31st May (continued):
Much beauty can be squeezed into a morning and early afternoon and many chandeliers wrapped, revisiting the Musée des Arts décoratifs. By chance, it was the first museum we two mice went to when we arrived in Paris for the first time (in 2010), and it did not disappoint in 2018. With extra thanks to the guard who showed us his sketchbook, kept handy in his pocket, who made the experience that bit more cinematic.

(In addition to the permanent collection, De Calder à Koons, bijoux d’artists — La collection idéale de Diane Venet; Roman Cieslewicz — La fabrique des images; and Margiela les Années Hermès.)

* * *

Long have I waited to sit below Marc Chagall’s painted ceiling (1964) at the Palais Garnier, to “awake[n] the sense of wonder in the world”.

 
 

31st May (continued) / 1st June:
Yesterday, we began our day within Monet’s circle of Water Lilies, that “endless whole” you can dive into anywhere between sunrise and sunset, and we concluded our day, swimming through the seasons in Crystal Pite’s return to the Palais Garnier with The Seasons’ Canon, to Vivaldi’s ‘Four Seasons’ as felt by Max Richter, once more in a circle with no beginning and no end.
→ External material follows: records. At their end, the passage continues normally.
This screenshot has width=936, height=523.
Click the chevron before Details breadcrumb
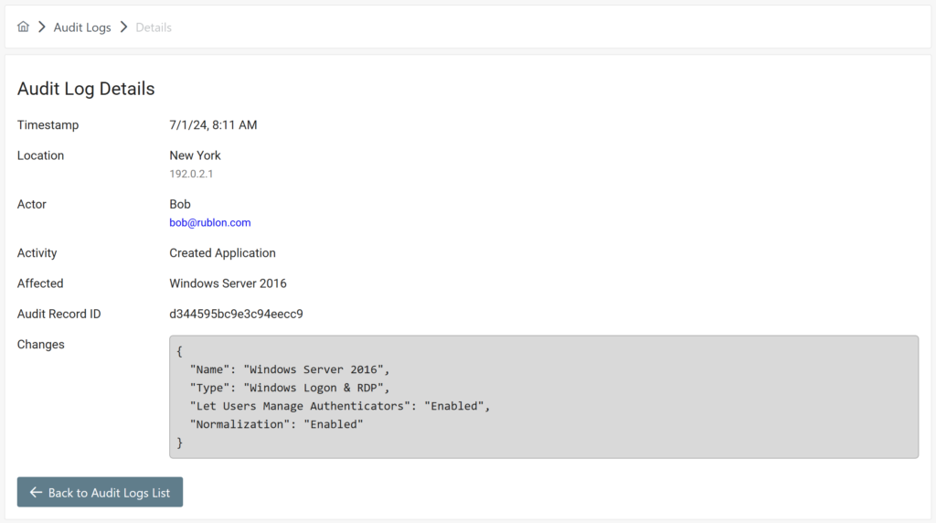pos(123,27)
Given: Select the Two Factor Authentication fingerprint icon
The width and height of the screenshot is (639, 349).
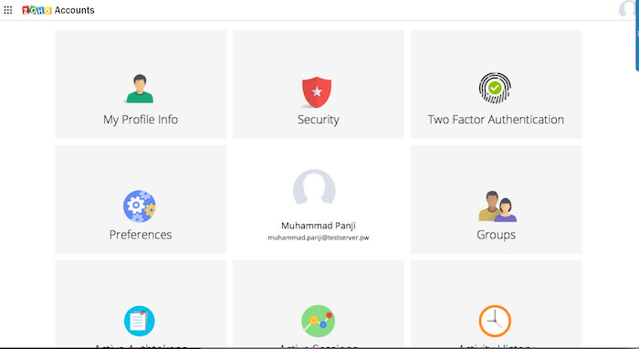Looking at the screenshot, I should pos(495,88).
A timeless loop which tossed both the Paris Opera Ballet dancers on stage, and me in the audience, like a dandelion, that French “lion’s tooth” (‘dent-de-lion’), spinning, hurtling, untethered in the wind. The movements of spring, summer, autumn, and winter, rose, blew, rippled, and shook, and we took shelter beneath Chagall’s painted ceiling, on fold-down place in the Orchestra seats. On the stage, and in my chest, spring’s explosion of bird song and a downpour, a summer storm, the carpet of autumn, and the chatter and hush of winter. “So [concluded Vivaldi] it is the winter, but it also has great beauties”.
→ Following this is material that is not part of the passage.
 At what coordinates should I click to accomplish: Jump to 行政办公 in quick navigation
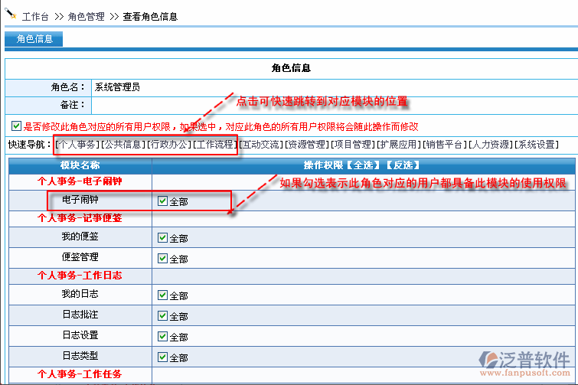coord(168,144)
From James Thierrée’s sequinned, slithering, scaled dream, cascading through the public areas of the theatre with Frôlons, ruffling and beautifully uncertain, to the unsettling cry of abandonment torn from Hofesh Shechter’s (@hofeshco) The Art of Not Looking Back, and Iván Pérez’s (@ivanperezaviles) The Male Dancer, which began with Nijinsky momentarily incarnated as a faun capable of hovering mid-air, with infamous scarf, and a man like the spirit of a rose (Fokine’s Le Spectre de la rose). As bodies rippled en masse, made like machinery parts, a human engine gave way to a collage of all the paintings I had seen of late — cast out at sea, a tragedy, — I felt the prickle of goose-bumps on my skin, and a fish hook in my chest. Utterly submerged, from start to finish.

I look forward to taking you in my pocket to revisit these four pieces when I get a chance, but for now, after such a sublime thump, crash, rip to the senses, I must throw Versailles at Thursday.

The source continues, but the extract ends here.